--- Records ---
+ + +

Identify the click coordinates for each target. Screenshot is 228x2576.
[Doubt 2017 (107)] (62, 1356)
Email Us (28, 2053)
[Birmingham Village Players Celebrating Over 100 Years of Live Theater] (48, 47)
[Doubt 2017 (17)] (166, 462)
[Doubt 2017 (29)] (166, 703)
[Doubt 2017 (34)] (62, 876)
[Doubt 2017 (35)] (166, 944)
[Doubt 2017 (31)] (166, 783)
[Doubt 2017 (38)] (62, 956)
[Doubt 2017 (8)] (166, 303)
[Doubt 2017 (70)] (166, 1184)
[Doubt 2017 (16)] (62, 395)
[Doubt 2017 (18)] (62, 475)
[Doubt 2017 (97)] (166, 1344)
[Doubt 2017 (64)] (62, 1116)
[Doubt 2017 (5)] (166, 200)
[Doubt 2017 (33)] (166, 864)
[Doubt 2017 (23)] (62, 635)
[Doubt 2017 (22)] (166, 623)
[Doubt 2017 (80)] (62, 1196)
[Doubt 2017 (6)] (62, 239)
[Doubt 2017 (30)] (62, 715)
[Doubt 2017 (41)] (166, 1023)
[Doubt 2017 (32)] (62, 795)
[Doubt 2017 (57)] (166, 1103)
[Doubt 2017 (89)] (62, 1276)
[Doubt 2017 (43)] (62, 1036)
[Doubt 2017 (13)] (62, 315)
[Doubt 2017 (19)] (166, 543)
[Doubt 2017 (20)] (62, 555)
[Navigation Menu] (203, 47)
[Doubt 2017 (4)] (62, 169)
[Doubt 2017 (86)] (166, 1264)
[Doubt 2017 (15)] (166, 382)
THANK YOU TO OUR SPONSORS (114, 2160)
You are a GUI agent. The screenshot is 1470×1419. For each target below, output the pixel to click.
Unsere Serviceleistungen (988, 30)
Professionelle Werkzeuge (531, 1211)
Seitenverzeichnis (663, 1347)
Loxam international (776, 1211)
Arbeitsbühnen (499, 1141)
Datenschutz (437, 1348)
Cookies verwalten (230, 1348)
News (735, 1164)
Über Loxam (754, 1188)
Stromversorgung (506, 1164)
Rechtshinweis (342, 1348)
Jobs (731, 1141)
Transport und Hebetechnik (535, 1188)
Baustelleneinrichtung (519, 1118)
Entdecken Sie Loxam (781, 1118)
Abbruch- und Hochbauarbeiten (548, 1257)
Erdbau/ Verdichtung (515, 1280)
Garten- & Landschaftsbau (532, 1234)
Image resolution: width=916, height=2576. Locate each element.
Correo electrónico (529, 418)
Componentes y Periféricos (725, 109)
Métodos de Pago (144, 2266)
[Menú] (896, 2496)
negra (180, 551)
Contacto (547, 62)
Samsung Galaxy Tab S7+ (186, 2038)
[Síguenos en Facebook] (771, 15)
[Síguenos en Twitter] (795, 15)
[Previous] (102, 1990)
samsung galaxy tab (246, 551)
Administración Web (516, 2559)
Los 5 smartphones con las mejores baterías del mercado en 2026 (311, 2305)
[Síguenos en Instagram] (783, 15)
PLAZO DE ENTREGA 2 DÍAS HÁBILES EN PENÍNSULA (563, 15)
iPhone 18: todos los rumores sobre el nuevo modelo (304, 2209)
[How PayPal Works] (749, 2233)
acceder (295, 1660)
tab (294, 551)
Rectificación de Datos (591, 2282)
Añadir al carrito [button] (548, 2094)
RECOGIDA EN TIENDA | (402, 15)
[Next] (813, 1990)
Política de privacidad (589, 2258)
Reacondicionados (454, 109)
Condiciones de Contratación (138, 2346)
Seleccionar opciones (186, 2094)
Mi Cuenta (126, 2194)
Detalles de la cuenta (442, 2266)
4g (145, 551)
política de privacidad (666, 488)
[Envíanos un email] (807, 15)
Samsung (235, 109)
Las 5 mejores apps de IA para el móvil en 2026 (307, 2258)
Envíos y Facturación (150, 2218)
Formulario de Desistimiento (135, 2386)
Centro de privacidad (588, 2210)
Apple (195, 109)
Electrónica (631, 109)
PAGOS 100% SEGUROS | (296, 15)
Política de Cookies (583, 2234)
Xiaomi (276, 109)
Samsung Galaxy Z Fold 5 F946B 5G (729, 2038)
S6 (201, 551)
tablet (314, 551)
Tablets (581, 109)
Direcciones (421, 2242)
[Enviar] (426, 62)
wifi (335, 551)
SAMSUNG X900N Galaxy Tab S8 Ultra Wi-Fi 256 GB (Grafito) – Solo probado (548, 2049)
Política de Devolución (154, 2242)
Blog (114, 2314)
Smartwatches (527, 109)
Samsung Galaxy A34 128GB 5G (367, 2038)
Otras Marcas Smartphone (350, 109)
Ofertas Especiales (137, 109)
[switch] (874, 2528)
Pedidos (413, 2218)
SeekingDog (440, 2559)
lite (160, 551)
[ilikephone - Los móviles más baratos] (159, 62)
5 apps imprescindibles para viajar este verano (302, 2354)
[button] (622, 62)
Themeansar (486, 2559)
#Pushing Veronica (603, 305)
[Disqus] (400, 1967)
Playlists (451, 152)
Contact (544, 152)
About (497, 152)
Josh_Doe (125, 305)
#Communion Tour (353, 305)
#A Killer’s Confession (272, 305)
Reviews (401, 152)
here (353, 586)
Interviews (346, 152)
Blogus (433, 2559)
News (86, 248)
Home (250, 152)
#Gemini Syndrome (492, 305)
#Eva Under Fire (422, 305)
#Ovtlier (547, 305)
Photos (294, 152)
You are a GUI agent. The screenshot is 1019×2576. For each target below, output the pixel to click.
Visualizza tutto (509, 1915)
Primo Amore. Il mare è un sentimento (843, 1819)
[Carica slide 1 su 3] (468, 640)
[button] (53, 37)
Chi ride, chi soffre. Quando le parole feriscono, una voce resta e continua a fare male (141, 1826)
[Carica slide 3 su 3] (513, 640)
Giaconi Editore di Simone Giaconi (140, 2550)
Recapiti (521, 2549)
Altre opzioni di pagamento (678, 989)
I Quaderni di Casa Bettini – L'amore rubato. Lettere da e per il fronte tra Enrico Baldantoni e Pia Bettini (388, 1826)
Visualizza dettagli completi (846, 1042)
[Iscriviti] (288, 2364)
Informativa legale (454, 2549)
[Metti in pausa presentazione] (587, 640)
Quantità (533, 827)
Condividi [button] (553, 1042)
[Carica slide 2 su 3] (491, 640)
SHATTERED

+ + +

--- Task description ---
The answer is the lines above between the line holding "News (735, 1164)" and the line holding "Erdbau/ Verdichtung (515, 1280)", inclusive, each written out exactly, and no others.

--- Response to the exercise ---
News (735, 1164)
Über Loxam (754, 1188)
Stromversorgung (506, 1164)
Rechtshinweis (342, 1348)
Jobs (731, 1141)
Transport und Hebetechnik (535, 1188)
Baustelleneinrichtung (519, 1118)
Entdecken Sie Loxam (781, 1118)
Abbruch- und Hochbauarbeiten (548, 1257)
Erdbau/ Verdichtung (515, 1280)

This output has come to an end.